To be done:
a – Name every commenter who posts in the comment thread on Austrian capital theory.
b – Quote the comment thread on Austrian capital theory verbatim, from "Think about it" up to and including "are currently employed.".
c – Extend the comment thread on Austrian capital theory, picking up right after its final sentence.

Wednesday ~ December 22nd, 2010 at 2:13 am
jsalvati
I should mention that Woosley has a number of other good posts on ABCT with similar names.
Wednesday ~ December 22nd, 2010 at 3:53 am
Ryan M
It’s mostly a metaphor. Hayekian triangles are just a teaching rule, and the Austrian way of thinking about things is that the world is always too complicated to actually go out and measure in the way you described.
Think about it this way: a pencil has value added both as a consumer good and as an input. An increase in the desire to consumer today relative tomorrow decreases loanable funds, driving up interest rates. But whether or not the demand for pencils increases is an empirical question (for which data does not exist) of whether the increase in use of pencils as consumer products will outweigh the use of pencils in the marginal areas of production that are no longer productive due to their length, such as the pencils used in R&D labs or mining.
Where pencils exist on the Hayekian triangle really depends on where they are most valuable as an input relative to their next best alternative. In order to “calculate” that, you would need to know the marginal revenue product of pencils compared to the next best alternative for each area of production in which they are currently employed.
So it’s a metaphor but makes reference to real truths about the economy. At the risk of raising an eyebrow, it’s a metaphor in the same sense that continuous demand and supply curves are ultimately just metaphors.
Time and Money by Roger Garrison, even though it isn’t freely linked to online, is the best source for the explication on this (or if you care about Austrian capital theory, look up Capital and its Structure by Lachmann, which is online). Time and Money’s only real downfall is that it spends too much time just debating neo-Keynesianism and monetarism, when the battle lines were between new classicalism and new Keynsianism at the time it was published.
Wednesday ~ December 22nd, 2010 at 9:40 am
Karl Smith
Ryan:
This is what I have found a bit frustrating. I really have no experience in Neo-Keynesian. I grew up completely within the New Classical – New Keynesian divide, so spending a lot of time telling me that the Keynesian Cross is crap is a bit tedious.

Supplied information:
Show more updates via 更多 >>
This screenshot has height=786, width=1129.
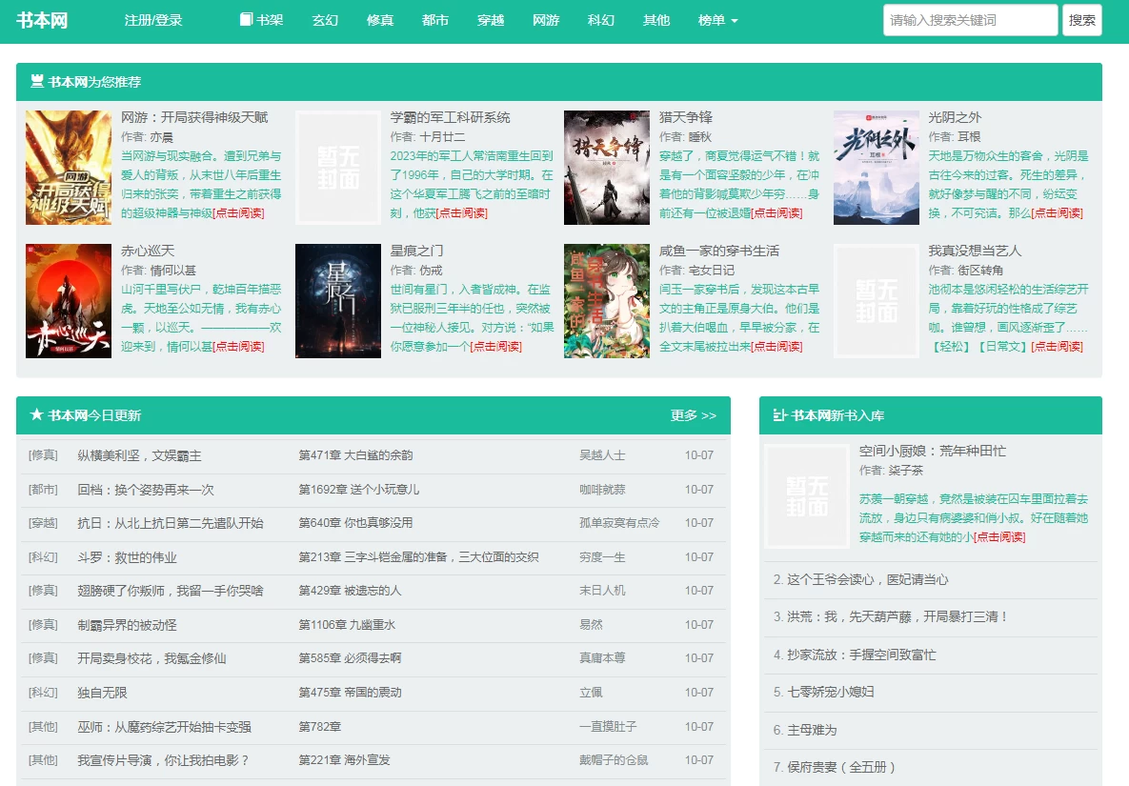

Task-by-task answers:
a – jsalvati, Ryan M, Karl Smith

b –
Think about it this way: a pencil has value added both as a consumer good and as an input. An increase in the desire to consumer today relative tomorrow decreases loanable funds, driving up interest rates. But whether or not the demand for pencils increases is an empirical question (for which data does not exist) of whether the increase in use of pencils as consumer products will outweigh the use of pencils in the marginal areas of production that are no longer productive due to their length, such as the pencils used in R&D labs or mining.
Where pencils exist on the Hayekian triangle really depends on where they are most valuable as an input relative to their next best alternative. In order to “calculate” that, you would need to know the marginal revenue product of pencils compared to the next best alternative for each area of production in which they are currently employed.

c –
Wednesday ~ December 22nd, 2010 at 3:57 pm
Ryan M
I haven’t read it myself yet, but perhaps Microfoundations and Macroeconomics by Steve Horwitz is a better starting point then? Austrians outright reject the “microfoundations” of new classicals and new keynesians not because they want to return to the macroeconomic methdology before the Lucas Critique, but because they don’t believe people maximize utility in the sense that the mainstream models people today. This isn’t exactly correct, but one way of thinking about it is that people maximize expected utility, but don’t know the distribution of utility (and they live in a crazy, fractal world). The question then becomes, how do people ever coordinate their business plans together in such a way that anything can ever fit and work together? At that point, the heterogeneity of capital becomes more important because much of what entrepreneurs are trying to do is to fit different types of capital together in such a way that fits the behavior of others.
So, when the types of capital produced are incorrect, due to entrepreneurs getting the wrong signals from the interest rate, it causes the need to reshuffle the current allocations of different types of capital. Until those are reshuffled (and some capital even thrown away), the expected marginal product of labor plunges.
Another way of looking at this is to compare Austrian theory to the new Keynesian theories of those who just won the Nobel Memorial Prize. They give “microfoundations” to all those frictions and search costs. But, according to Austrians, those frictions and search costs are everywhere and apply to everything, and decreasing them and better coordinating unemployed labor with unemployed capital is exactly the type of thing that the profit and loss system is for. It’s not a weird, special case where the market doesn’t work perfectly; figuring these things out is one of the primary tasks, if not THE primary task, of the market.
Hope this helped more than Hayekian triangles.
Thursday ~ December 23rd, 2010 at 12:42 am
jsalvati
@Ryan M, it’s worth noting that Horwitz’s book is a Monetary Disequilibrium based book. I happen to think that Monetary Disequilibrium theory is correct, but it does directly contradict ABCT and is generally a lot more compatible with mainstream macroeconomic thought (especially of the Nick Rowe variety).
Thursday ~ December 23rd, 2010 at 4:46 am
Ryan M
I don’t know what you mean by it directly contradicting ABCT. Just because it incorporates aspects of Yeager doesn’t mean it rejects ABCT; look at the last chapter or so of Time and Money for a comparison. Unless you equate ABCT with the Rothbardian view of Money is Gold and Gold is Money, monetary disequilibrium is consistent with it.
Yeager only rejected ABCT, at least by my understanding, because of Austrian capital theory. Professor Smith’s concerns seemed to relate to microfoundations, which Horwitz is strong on.
I haven’t, as I said, read the book itself, but it would be bizarre if the book outright contracted ABCT when he is one of the top five modern Austrian macroeconomists. His public writings are from an Austrian perspective, not just monetary equilibrium.
Perhaps Horwitz drops Austrian capital theory altogether, but in that case no book exists which properly responds to neoclassical microfoundations, except in the most “philosophical” sense.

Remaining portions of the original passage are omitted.